(Data supplied):
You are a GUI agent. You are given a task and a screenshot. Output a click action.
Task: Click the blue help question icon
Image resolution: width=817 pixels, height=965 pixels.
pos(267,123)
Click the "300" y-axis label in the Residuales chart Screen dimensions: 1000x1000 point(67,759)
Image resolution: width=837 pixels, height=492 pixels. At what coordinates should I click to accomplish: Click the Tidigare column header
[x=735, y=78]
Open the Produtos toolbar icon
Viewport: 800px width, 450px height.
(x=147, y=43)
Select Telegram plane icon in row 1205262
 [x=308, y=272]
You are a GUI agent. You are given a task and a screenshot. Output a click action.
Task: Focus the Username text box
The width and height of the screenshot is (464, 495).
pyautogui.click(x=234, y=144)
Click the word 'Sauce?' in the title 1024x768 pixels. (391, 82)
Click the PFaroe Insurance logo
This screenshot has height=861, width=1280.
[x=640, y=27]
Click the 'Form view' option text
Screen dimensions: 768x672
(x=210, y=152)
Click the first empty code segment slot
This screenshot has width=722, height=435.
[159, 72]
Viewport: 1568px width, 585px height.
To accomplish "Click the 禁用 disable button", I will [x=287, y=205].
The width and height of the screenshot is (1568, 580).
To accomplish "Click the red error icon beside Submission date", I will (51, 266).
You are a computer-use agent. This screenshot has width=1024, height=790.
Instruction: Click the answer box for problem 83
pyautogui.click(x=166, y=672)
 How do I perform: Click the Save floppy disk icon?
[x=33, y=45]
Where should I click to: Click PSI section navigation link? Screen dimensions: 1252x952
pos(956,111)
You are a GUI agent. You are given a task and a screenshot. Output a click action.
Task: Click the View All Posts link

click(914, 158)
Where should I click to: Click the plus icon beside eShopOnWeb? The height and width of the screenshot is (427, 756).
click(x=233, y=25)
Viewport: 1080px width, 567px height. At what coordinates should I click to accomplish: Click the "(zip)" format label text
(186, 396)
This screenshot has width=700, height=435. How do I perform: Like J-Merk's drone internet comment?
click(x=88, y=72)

(Exercise brief):
The answer is all of the material, repeated exactly.

(Response for this exercise):
You are a GUI agent. You are given a task and a screenshot. Output a click action.
Task: Click the blue help question icon
Image resolution: width=817 pixels, height=965 pixels.
pos(267,123)
Click the "300" y-axis label in the Residuales chart Screen dimensions: 1000x1000 point(67,759)
Image resolution: width=837 pixels, height=492 pixels. At what coordinates should I click to accomplish: Click the Tidigare column header
[x=735, y=78]
Open the Produtos toolbar icon
Viewport: 800px width, 450px height.
(x=147, y=43)
Select Telegram plane icon in row 1205262
 [x=308, y=272]
You are a GUI agent. You are given a task and a screenshot. Output a click action.
Task: Focus the Username text box
The width and height of the screenshot is (464, 495).
pyautogui.click(x=234, y=144)
Click the word 'Sauce?' in the title 1024x768 pixels. (391, 82)
Click the PFaroe Insurance logo
This screenshot has height=861, width=1280.
[x=640, y=27]
Click the 'Form view' option text
Screen dimensions: 768x672
(x=210, y=152)
Click the first empty code segment slot
This screenshot has width=722, height=435.
[159, 72]
Viewport: 1568px width, 585px height.
To accomplish "Click the 禁用 disable button", I will [x=287, y=205].
The width and height of the screenshot is (1568, 580).
To accomplish "Click the red error icon beside Submission date", I will (51, 266).
You are a computer-use agent. This screenshot has width=1024, height=790.
Instruction: Click the answer box for problem 83
pyautogui.click(x=166, y=672)
 How do I perform: Click the Save floppy disk icon?
[x=33, y=45]
Where should I click to: Click PSI section navigation link? Screen dimensions: 1252x952
pos(956,111)
You are a GUI agent. You are given a task and a screenshot. Output a click action.
Task: Click the View All Posts link

click(914, 158)
Where should I click to: Click the plus icon beside eShopOnWeb? The height and width of the screenshot is (427, 756).
click(x=233, y=25)
Viewport: 1080px width, 567px height. At what coordinates should I click to accomplish: Click the "(zip)" format label text
(186, 396)
This screenshot has width=700, height=435. How do I perform: Like J-Merk's drone internet comment?
click(x=88, y=72)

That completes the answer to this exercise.